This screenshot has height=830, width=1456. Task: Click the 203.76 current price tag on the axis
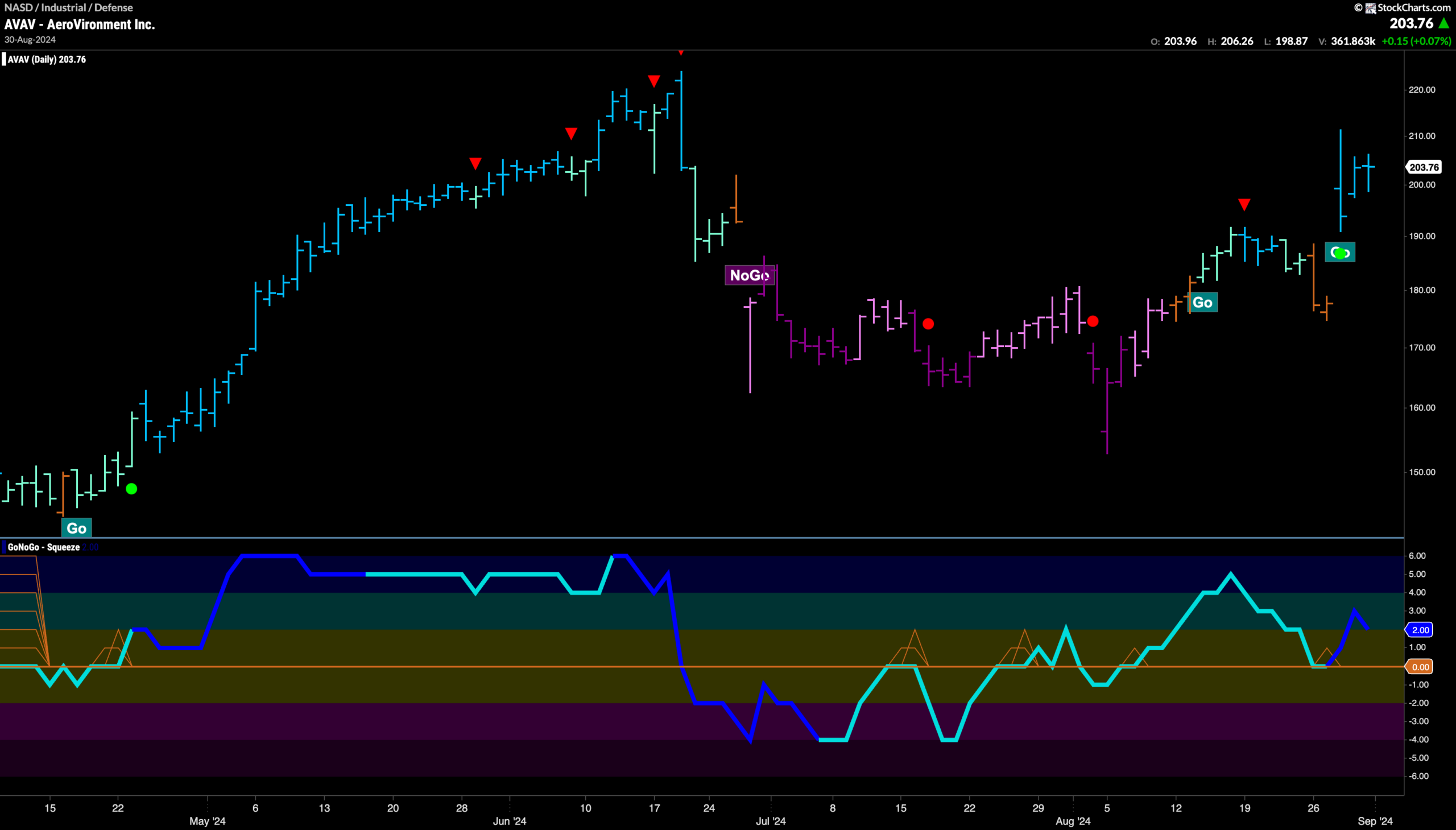1424,167
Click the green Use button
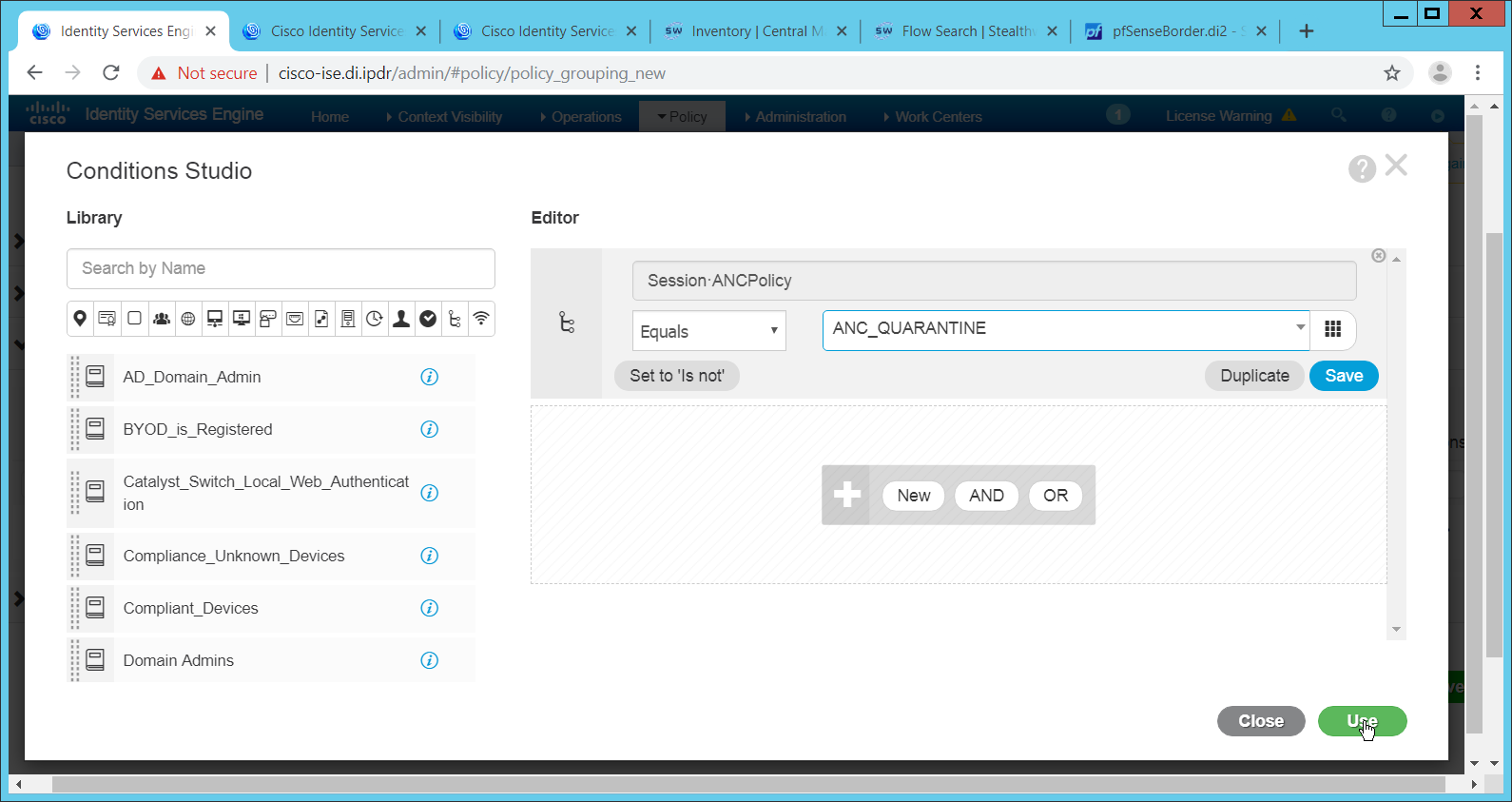Viewport: 1512px width, 802px height. pos(1361,721)
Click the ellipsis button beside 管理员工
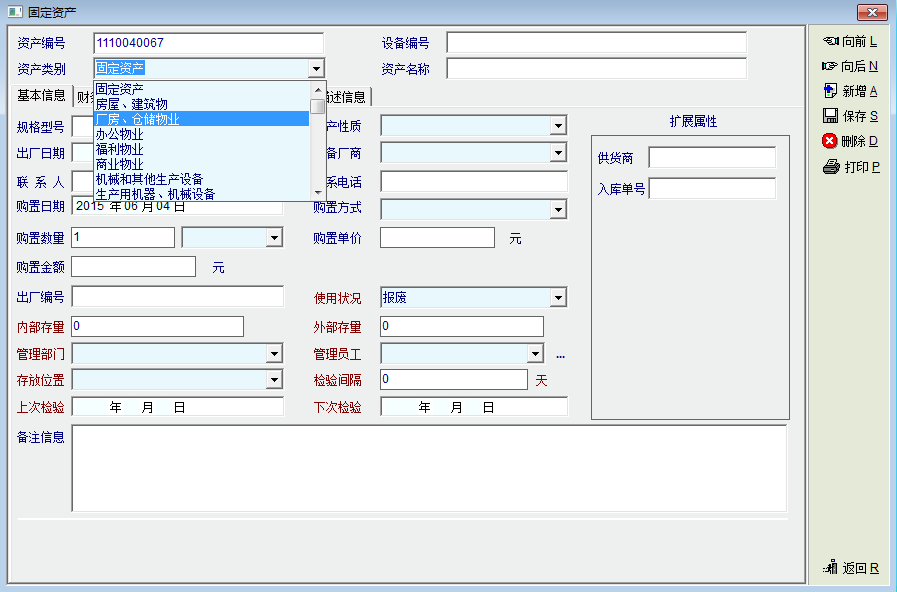The width and height of the screenshot is (897, 592). [560, 354]
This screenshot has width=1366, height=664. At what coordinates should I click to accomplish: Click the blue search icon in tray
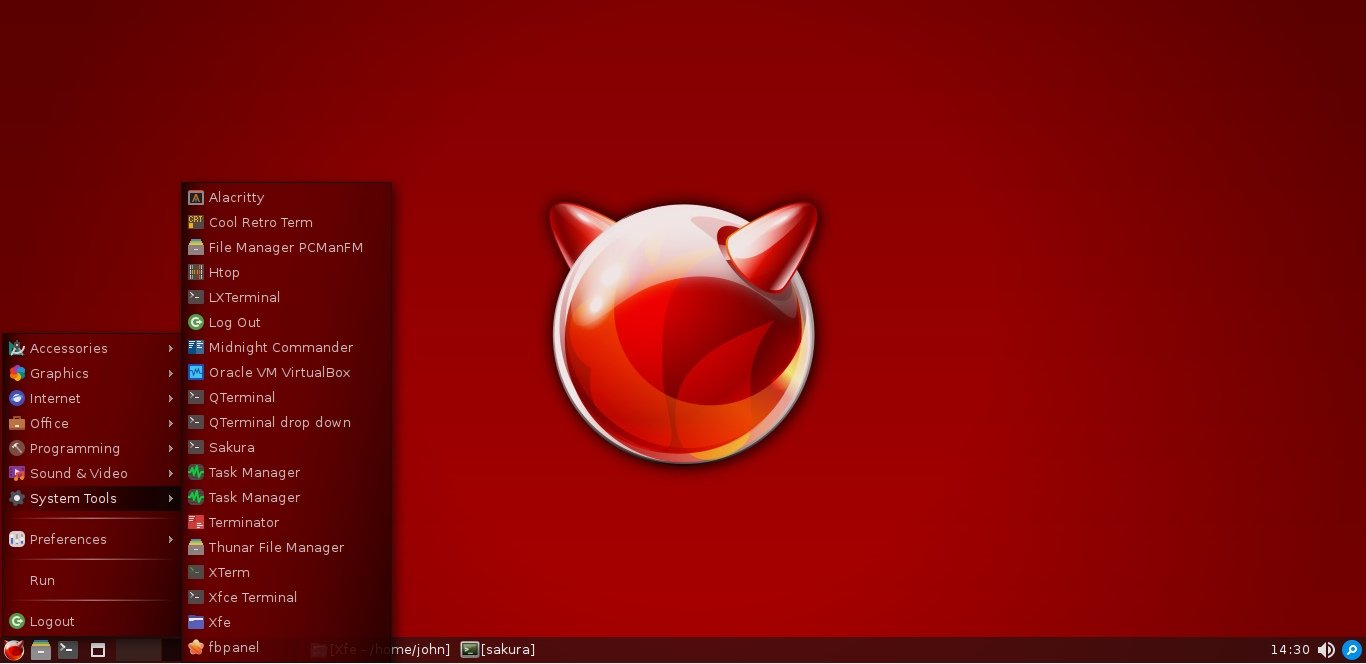(x=1351, y=650)
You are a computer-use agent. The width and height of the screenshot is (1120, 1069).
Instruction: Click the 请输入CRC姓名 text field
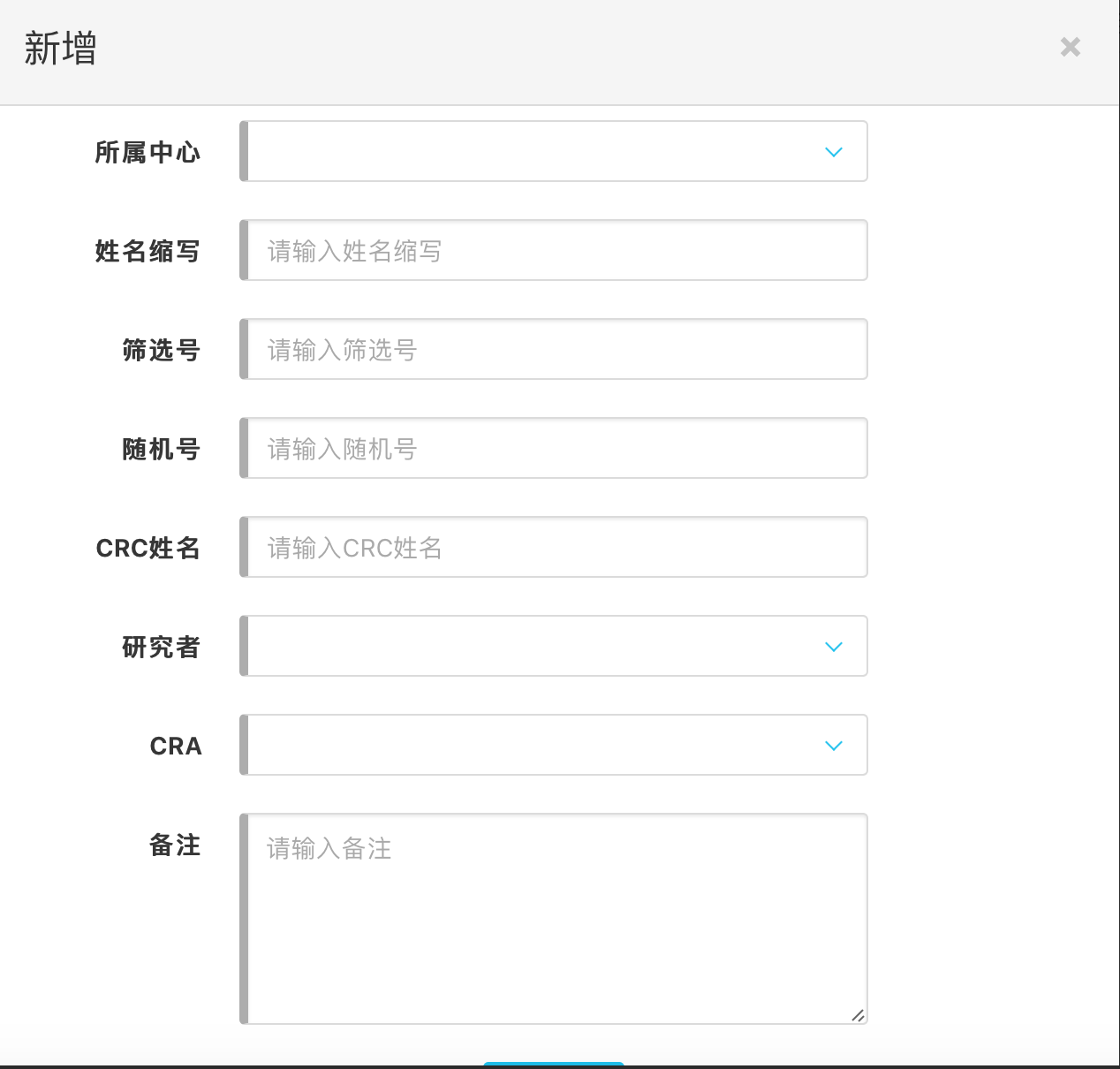(556, 548)
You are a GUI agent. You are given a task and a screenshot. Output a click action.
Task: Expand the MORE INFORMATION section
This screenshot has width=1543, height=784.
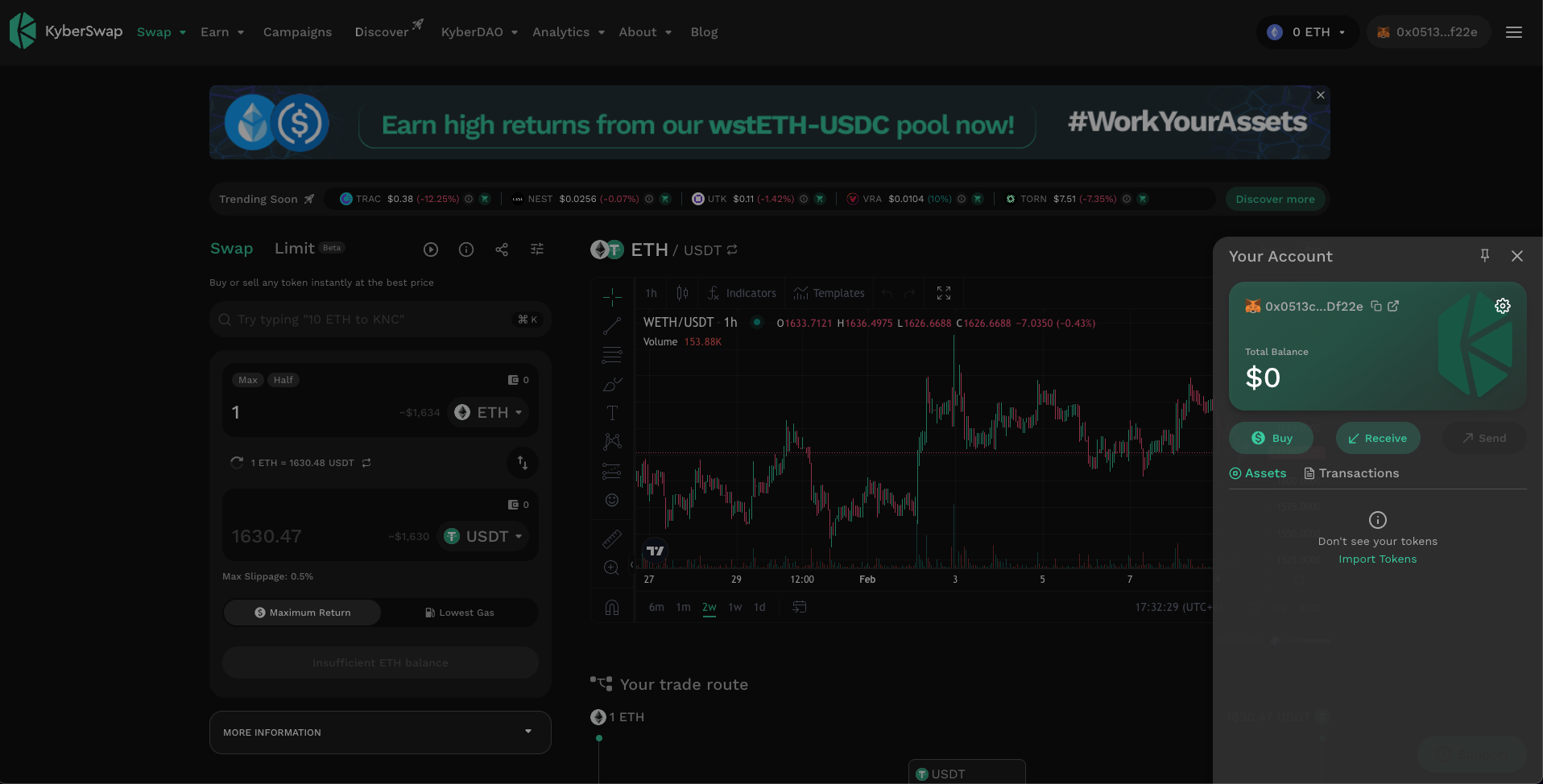click(380, 732)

• • • •

Assigned task — Reproduce every line above word for word; no images.

Response —
This screenshot has height=830, width=1456. Task: Click the 203.76 current price tag on the axis
1424,167
Click the green Use button
Viewport: 1512px width, 802px height. pos(1361,721)
Click the ellipsis button beside 管理员工
The width and height of the screenshot is (897, 592). [560, 354]
This screenshot has width=1366, height=664. At what coordinates should I click to accomplish: Click the blue search icon in tray
(x=1351, y=650)
You are a computer-use agent. The width and height of the screenshot is (1120, 1069).
Instruction: Click the 请输入CRC姓名 text field
(556, 548)
You are a GUI agent. You are given a task and a screenshot. Output a click action.
Task: Expand the MORE INFORMATION section
This screenshot has width=1543, height=784.
click(380, 732)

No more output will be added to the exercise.